It has been proposed that LTP is the primary cellular model for memory (33,34). The impairment of hippocampal LTP is typical of AD model mice (4). The present study reported that TBS-induced LTP in Schaffer collateral-CA1 synapses was impaired in AD model mice. It was also demonstrated that input-output of the basal synaptic transmission was reduced in an AD model, consistent with the results of previous studies (4,5). The miR-107 mimic reversed the impairment of basal synaptic transmission. As reported previously, the reduction in excitatory synaptic transmission could also contribute to the LTP impairment observed in AD (35). In addition, inhibition of the BDNF-TrkB pathway, observed following Aβ injection, may account for the impairment of LTP (36,37).
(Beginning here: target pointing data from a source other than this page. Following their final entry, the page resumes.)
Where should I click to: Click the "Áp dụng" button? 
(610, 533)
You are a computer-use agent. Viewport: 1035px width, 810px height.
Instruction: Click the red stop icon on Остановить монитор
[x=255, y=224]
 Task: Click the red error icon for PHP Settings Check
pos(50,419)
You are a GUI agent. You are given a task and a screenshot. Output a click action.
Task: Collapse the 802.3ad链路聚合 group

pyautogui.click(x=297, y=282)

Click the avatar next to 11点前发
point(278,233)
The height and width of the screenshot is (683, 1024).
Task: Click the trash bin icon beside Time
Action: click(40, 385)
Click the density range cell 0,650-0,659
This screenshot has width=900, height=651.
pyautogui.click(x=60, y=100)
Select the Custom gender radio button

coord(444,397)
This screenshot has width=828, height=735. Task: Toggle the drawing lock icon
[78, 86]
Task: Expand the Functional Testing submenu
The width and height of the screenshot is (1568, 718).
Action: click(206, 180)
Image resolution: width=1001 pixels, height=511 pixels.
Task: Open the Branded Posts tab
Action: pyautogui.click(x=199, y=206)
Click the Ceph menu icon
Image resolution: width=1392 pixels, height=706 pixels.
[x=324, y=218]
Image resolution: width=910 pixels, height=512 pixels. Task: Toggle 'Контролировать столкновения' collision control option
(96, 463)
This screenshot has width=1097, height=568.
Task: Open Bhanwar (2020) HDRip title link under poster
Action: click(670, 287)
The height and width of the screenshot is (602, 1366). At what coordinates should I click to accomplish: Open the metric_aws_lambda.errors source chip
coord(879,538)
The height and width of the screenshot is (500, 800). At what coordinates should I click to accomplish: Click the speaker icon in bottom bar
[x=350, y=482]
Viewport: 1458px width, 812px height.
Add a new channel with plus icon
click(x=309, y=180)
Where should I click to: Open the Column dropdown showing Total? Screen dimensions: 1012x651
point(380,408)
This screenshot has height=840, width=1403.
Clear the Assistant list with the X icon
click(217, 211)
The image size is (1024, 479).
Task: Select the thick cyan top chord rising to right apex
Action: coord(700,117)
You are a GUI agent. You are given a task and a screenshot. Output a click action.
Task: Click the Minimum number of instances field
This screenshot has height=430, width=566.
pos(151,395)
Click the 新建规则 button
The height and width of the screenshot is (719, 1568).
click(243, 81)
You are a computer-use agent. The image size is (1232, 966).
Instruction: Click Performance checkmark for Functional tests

Pyramidal neuron death has also been proposed as a pathological factor underlying the AD phenotype (3840). The present study determined the number of pyramidal neurons in the CA1 area. Significant cell loss in the CA1 region following Aβ injection was observed; the miR-107 mimic attenuated the cell loss caused by Aβ injection. Apoptosis is defined as programmed cell death and is responsible for the majority of cell death that occurs in neurodegenerative diseases (41). Aβ treatment induces apoptosis in hippocampal neurons, most likely via suppression of the AKT signaling pathway (42,43). The AKT pathway is an important cell survival pathway (44); therefore elimination of p-AKT also induces the loss of pyramidal neurons following Aβ injection. Although the exact mechanisms of action that contribute to neuronal loss were not elucidated in the present study, the reduction of BDNF-TrkB and AKT activity may contribute to cell loss. The results also indicated that Aβ injection reduced the input-output of basal synaptic transmission. The loss of pyramidal neurons was consistent with the electrophysiological results.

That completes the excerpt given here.